PippiCalzelunghe · 03/01/2009 22:25

Bidet great for:

  • washing after poo
  • washing/freshning when one has period
  • washing kids feet (especially after a day spent barefoot running in the garden)
  • washing kids bits quickly when they've wet themselves
  • shaving fanjo and legs
  • keeping bath toy basket
  • soaking laundry
  • def NOT for chilling booze

have one (italian). DH (english) had one before he even met me.

like franca says you do not use one in other people's house unless you stay overnight and yes they are clened often, like the toilet would I guess. Italians, like the spanish, obviously think it's weird not to have one and see it as a sign that one is cleaner as it's an extra wash on top of daily showers!

edam · 03/01/2009 22:27

A bidet would be a negative selling point for me. Yuck yuck yuck to a device specifically for cleaning arses. I don't worry about what previous owners have done in our loo or shower but a bidet would be off-putting. And I'm with Pointy, if I tried to use one it would end in disaster.

MarmadukeScarlet · 03/01/2009 22:28

The showerhead had the same hard handle bit on it as a non fixed shower, so a silvery hose thing and then the showerhead.

If you put the hard handle bit under your cheek in the crease where it joins your leg and pointed the holes of the showerhead upwards, it would be point blank range to your arsehole, would it not?.

pointydog · 03/01/2009 22:30

an extra wash on top of daily showers?
I think you are aloowing your imagination to run rampant with ideas of smelly bottoms and fandans. I have never whiffed anyone else's bum unless very close to it. Apart from two occasions on a bus when someone had obviously had unprotected sex very recently without washing afterwards.

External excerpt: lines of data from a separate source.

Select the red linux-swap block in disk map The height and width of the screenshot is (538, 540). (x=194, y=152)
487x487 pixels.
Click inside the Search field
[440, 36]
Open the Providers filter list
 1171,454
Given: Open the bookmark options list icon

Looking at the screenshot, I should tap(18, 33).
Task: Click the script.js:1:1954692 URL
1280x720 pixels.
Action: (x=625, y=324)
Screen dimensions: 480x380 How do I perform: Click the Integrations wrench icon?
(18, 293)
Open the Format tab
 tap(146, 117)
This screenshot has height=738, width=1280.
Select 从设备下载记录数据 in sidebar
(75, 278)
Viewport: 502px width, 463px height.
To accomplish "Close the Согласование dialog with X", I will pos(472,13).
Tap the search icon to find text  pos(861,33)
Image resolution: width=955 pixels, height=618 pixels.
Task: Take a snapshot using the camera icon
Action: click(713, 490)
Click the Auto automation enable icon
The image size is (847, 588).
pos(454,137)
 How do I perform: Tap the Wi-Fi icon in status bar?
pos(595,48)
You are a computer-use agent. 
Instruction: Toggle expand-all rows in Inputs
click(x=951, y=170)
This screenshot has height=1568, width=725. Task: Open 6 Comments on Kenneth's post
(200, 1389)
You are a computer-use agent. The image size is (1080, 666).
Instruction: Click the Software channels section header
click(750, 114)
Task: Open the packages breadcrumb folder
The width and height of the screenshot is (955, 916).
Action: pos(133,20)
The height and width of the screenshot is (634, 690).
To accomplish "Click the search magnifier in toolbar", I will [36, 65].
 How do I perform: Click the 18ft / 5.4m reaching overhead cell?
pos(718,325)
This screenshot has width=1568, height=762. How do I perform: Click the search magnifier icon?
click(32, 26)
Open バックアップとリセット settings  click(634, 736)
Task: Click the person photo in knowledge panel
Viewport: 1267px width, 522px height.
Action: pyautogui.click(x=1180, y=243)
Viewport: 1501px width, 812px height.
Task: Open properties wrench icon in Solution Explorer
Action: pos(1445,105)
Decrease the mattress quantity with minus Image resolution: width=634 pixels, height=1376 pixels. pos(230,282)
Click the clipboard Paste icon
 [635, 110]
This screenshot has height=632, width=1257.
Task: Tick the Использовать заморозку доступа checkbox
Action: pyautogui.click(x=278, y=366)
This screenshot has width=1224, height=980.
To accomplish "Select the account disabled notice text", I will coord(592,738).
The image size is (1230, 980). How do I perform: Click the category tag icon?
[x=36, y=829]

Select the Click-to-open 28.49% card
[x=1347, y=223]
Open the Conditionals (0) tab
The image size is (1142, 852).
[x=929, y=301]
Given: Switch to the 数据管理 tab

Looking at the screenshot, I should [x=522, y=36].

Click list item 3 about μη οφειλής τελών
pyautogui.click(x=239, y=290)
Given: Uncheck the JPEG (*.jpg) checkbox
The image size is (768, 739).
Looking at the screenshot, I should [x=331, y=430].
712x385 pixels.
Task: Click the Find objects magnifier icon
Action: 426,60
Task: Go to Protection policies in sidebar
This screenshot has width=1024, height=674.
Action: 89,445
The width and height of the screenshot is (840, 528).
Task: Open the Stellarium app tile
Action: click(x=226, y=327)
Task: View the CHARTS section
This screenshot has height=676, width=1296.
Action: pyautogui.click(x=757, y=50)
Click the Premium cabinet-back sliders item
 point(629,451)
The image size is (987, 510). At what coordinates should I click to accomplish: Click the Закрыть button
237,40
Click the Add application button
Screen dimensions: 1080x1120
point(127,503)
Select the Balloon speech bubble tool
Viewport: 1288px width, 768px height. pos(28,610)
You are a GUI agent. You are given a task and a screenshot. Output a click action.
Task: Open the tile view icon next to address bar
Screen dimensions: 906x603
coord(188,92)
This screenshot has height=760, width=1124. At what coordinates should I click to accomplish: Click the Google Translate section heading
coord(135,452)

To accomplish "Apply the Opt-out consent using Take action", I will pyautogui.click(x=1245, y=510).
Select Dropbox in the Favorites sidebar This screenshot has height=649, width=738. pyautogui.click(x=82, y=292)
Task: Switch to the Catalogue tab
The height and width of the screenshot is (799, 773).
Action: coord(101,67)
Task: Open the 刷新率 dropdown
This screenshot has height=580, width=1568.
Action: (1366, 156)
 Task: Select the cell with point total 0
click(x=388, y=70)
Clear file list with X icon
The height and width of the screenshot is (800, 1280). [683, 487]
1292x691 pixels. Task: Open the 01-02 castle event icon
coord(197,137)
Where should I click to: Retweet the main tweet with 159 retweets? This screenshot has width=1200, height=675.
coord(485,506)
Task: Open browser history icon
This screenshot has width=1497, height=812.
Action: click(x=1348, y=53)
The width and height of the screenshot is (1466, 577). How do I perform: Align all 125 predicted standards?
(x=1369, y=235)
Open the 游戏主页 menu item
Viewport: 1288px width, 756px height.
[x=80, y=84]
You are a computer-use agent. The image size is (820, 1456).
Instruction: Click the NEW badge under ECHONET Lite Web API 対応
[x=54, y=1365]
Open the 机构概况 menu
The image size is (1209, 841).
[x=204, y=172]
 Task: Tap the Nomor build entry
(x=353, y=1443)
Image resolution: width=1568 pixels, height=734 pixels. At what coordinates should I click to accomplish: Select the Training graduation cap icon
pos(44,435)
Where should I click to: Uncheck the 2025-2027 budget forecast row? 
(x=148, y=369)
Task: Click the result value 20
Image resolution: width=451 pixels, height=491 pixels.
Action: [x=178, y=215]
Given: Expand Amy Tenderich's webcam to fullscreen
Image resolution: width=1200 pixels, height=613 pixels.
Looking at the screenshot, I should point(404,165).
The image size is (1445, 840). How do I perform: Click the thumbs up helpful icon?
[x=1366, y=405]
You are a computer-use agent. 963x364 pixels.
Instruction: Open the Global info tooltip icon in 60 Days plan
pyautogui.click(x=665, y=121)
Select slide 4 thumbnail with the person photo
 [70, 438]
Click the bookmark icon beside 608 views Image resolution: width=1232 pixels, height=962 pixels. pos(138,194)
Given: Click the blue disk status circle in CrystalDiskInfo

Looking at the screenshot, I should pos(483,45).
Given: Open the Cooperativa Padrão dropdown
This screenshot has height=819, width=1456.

pointydog · 03/01/2009 22:32

marmy, are you joking?! You would wedge a public hose handle into your bum cheek without knowing what flotsam and jetsam had flicked onto it nor how well it was wahsed in between?

MarmadukeScarlet · 03/01/2009 22:33

I think they may have whiffy fanjos due to all the excessive washing, tbh, it disturbs the natural ph. Viscous circle.